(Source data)

________________________

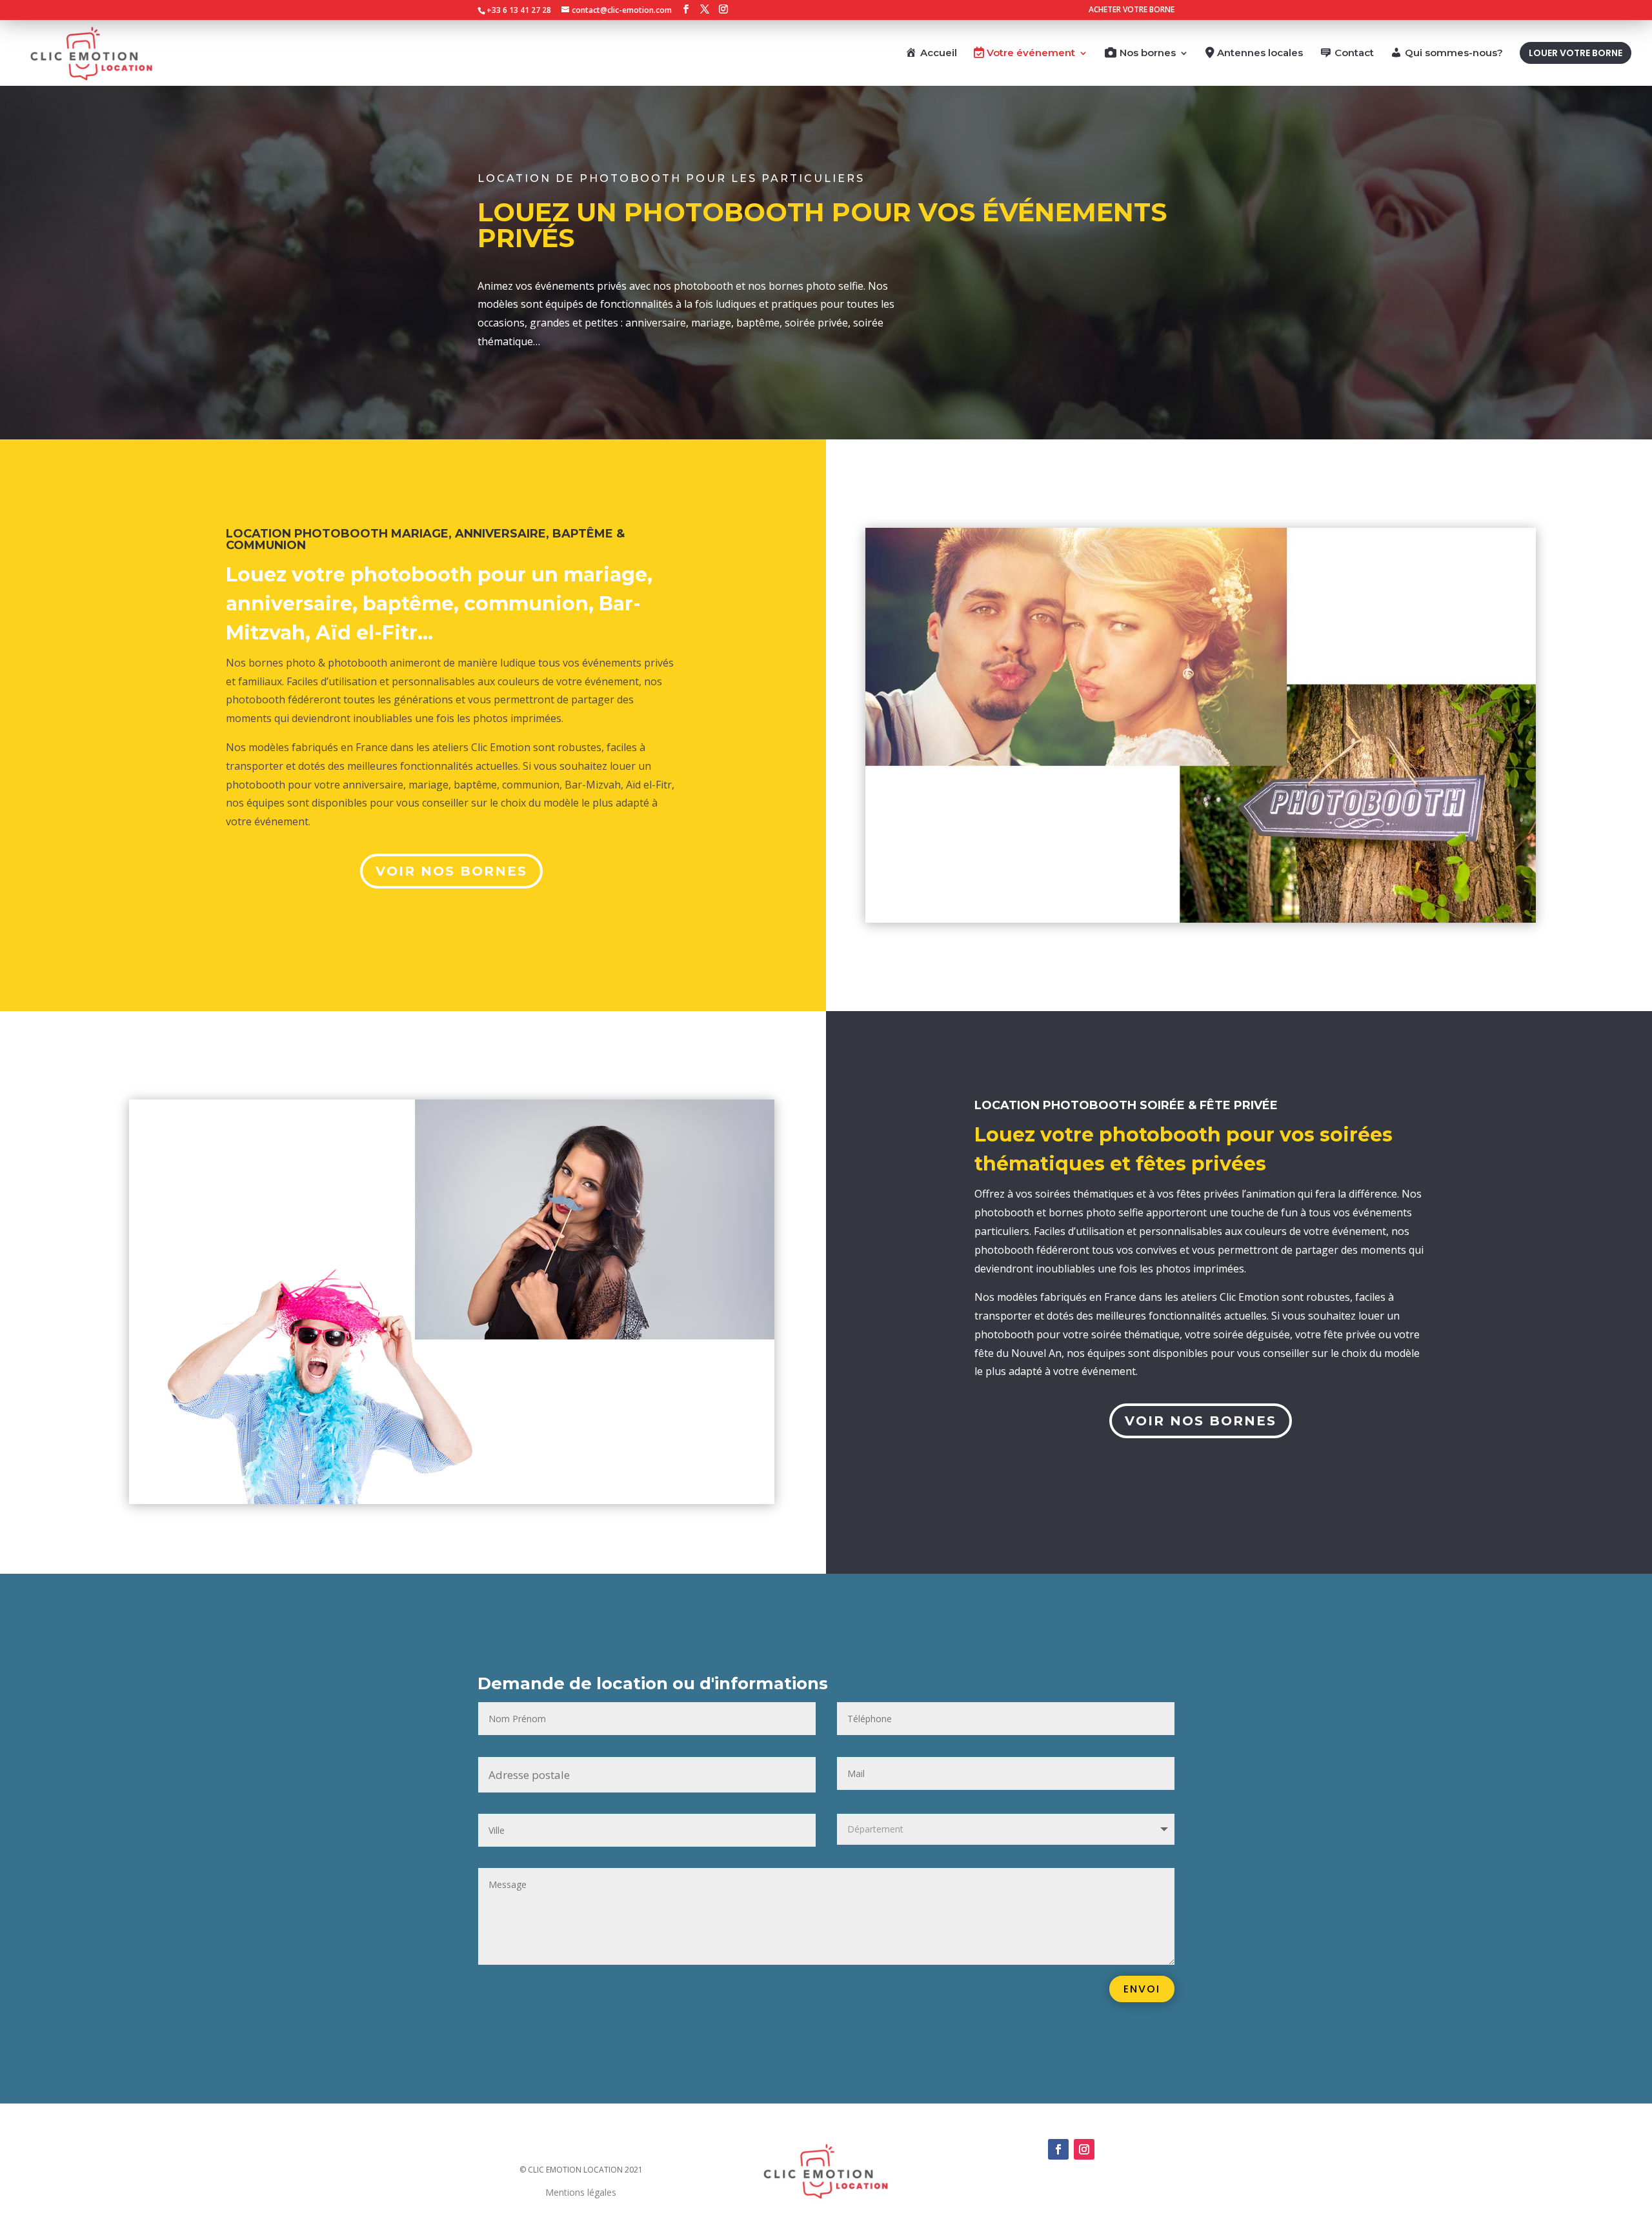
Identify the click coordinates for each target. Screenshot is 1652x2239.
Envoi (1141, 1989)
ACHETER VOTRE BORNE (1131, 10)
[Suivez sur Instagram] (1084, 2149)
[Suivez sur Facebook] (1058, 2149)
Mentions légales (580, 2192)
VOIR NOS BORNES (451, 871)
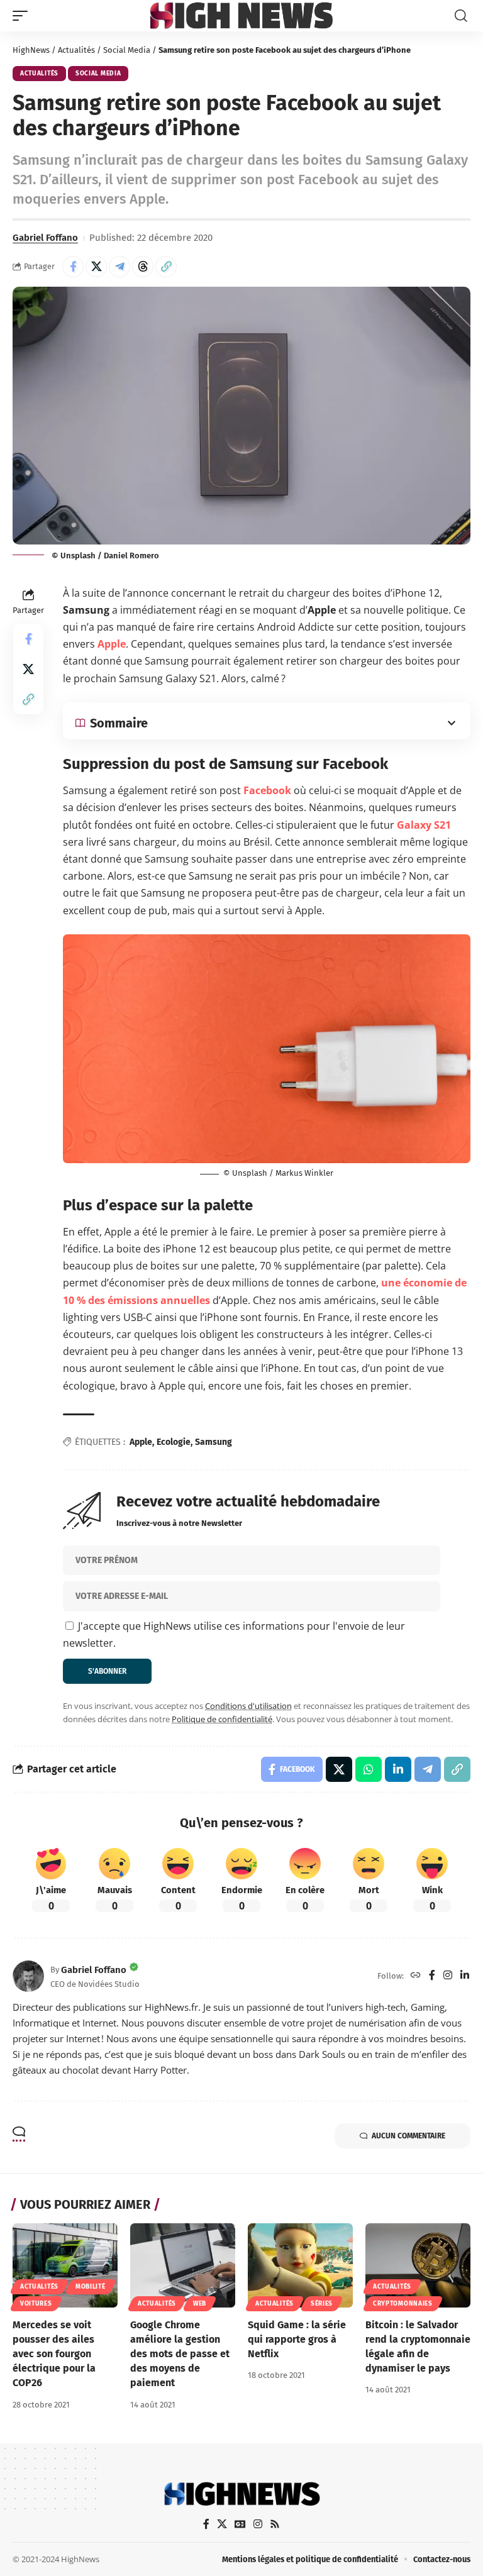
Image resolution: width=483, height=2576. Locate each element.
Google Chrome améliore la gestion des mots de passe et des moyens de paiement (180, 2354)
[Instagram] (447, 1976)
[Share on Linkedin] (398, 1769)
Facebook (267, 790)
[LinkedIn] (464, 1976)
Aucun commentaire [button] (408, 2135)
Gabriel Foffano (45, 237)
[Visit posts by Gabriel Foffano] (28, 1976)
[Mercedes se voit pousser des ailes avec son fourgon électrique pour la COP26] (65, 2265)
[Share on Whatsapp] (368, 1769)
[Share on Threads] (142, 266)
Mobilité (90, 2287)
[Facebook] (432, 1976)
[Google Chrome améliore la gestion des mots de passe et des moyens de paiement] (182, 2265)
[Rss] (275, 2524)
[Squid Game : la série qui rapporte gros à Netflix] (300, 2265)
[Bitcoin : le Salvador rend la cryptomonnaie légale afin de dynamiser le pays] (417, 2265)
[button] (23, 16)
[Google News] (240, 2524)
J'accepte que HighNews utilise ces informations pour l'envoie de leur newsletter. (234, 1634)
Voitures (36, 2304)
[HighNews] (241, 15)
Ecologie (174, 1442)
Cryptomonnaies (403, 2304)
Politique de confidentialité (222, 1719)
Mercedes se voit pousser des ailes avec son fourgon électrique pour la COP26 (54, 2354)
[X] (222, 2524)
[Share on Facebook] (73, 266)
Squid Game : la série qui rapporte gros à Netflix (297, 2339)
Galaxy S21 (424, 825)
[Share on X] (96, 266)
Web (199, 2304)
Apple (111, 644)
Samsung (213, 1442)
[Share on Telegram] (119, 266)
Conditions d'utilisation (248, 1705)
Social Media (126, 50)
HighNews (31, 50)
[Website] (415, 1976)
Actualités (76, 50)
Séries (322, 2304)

________________________

[Problem to solve] Repeat exactly the lines from the one containing "[Bitcoin : le" through the last line of the records above, both included, and nothing else.

[Answer box]
[Bitcoin : le Salvador rend la cryptomonnaie légale afin de dynamiser le pays] (417, 2265)
[button] (23, 16)
[Google News] (240, 2524)
J'accepte que HighNews utilise ces informations pour l'envoie de leur newsletter. (234, 1634)
Voitures (36, 2304)
[HighNews] (241, 15)
Ecologie (174, 1442)
Cryptomonnaies (403, 2304)
Politique de confidentialité (222, 1719)
Mercedes se voit pousser des ailes avec son fourgon électrique pour la COP26 (54, 2354)
[X] (222, 2524)
[Share on Facebook] (73, 266)
Squid Game : la série qui rapporte gros à Netflix (297, 2339)
Galaxy S21 (424, 825)
[Share on X] (96, 266)
Web (199, 2304)
Apple (111, 644)
Samsung (213, 1442)
[Share on Telegram] (119, 266)
Conditions d'utilisation (248, 1705)
Social Media (126, 50)
HighNews (31, 50)
[Website] (415, 1976)
Actualités (76, 50)
Séries (322, 2304)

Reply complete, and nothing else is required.